# Hornet Deluxe before & after pics



## mrg (Nov 28, 2020)

The way I bought it and after swapping some parts to add some Beef to my middleweight ( hung all the OG parts in the garage so if I sale it will go back to stock ), started with a later HD Phantom/Cycle truck seat, HD big spool S7's ( not sure what they came on originally ) with huge spokes ( 120's ? ) & new brick 2.0 tires, cast goose, longhorn bars and better matching Rocket Ray ( still looking for a OG Orange/red one ), it's my only MW and I really like the way it looks & rides!


----------



## DonChristie (Nov 28, 2020)

Looks great, Mark! How she jump?


----------



## mrg (Nov 28, 2020)

Haven't put a HD Whizzer spring in it yet and don't think I've had both wheels of the ground at once but maybe we'll find out some day?, kinda keep that for my fenderless bikes!


----------



## coasterbrakejunkie1969 (Nov 28, 2020)

Really cool color combo nice bike.
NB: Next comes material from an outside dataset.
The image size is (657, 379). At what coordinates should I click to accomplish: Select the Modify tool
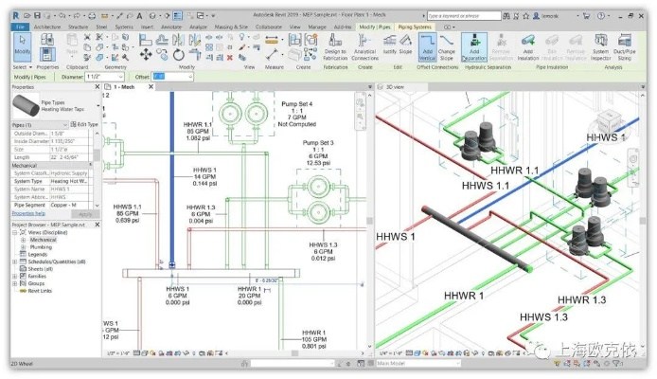(21, 47)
Definitely looks beefy


----------



## OZ1972 (Dec 4, 2020)

Great looking bike , always loved that color combination !!!!!!


----------



## 1817cent (Dec 4, 2020)

Great colors.  You did a fine job on that bike!


----------



## tacochris (Feb 3, 2021)

What an absolutely beautiful survivor bike.....


----------



## Oilit (Feb 10, 2021)

Did you ever find out what the wheels came off of? The front hub looks earlier than the heavy duty wheels I've seen, any markings? Makes a nice looking set-up for sure!


----------



## mrg (Feb 10, 2021)

I have the same wheel setup in a S2 from a Wasp so I've always thought they might be from a Heavy Duty sense they kinda replaced the wasp as a " working bike " and funny how everybody says they always loved this color combo, if Schwinn only would have known that when it started life black & red!


----------



## Oilit (Feb 11, 2021)

I went back and checked, and it looks like a "Heavy Duty" option for the American was offered 1962-64, then the "Heavy-Duti" was introduced in 1965 as a separate model. I'll have to look for some pictures.


----------